**What you are asked to do:** Copy the passage on silencing critics word for word, from "Second, the state" to "mend their ways.".

**Exercise text:**
****

It is for this reason that sending critics to jails is not useful in the long run, since the blowback in terms of public response is often negative. Instead, by deploying the technique of making people go ‘missing’, those in power aim to deny precisely this public hearing accorded to political prisoners. Political prisoners are often able to use their bodily suffering and writing as a means of engaging the public and gaining their sympathy. Yet, when activists go ‘missing’ not only is their body made invisible, but their side of the story also remains missing in the narrative surrounding them. This is what we witnessed with the missing bloggers, who were accused of multiple crimes, but the public were denied the point of view of the bloggers themselves.
Second, the state is able to disavow any direct responsibility for the episode. By doing so, it does not directly enter into a political debate on the merits or demerits of the arguments of its critics, securing itself as a neutral entity and obfuscating the political content of the disappearances. Therefore, by blurring any clear demarcations, the state is able to circumvent a problem that haunted colonial authorities; how to punish critics without turning them into celebrities. The answer is: by trying to make the state absent from the public discourse, and through this absence assert a menacing presence by signalling to activists what silent ignominy awaits them if they do not mend their ways.

****

**Available data:**
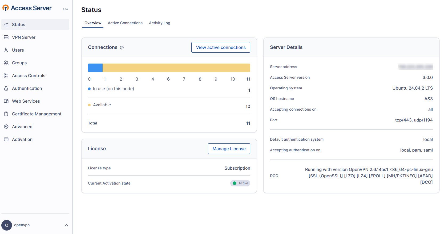Click the Activation card icon
444x234 pixels.
(x=6, y=139)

****

**Written answer:**
Second, the state is able to disavow any direct responsibility for the episode. By doing so, it does not directly enter into a political debate on the merits or demerits of the arguments of its critics, securing itself as a neutral entity and obfuscating the political content of the disappearances. Therefore, by blurring any clear demarcations, the state is able to circumvent a problem that haunted colonial authorities; how to punish critics without turning them into celebrities. The answer is: by trying to make the state absent from the public discourse, and through this absence assert a menacing presence by signalling to activists what silent ignominy awaits them if they do not mend their ways.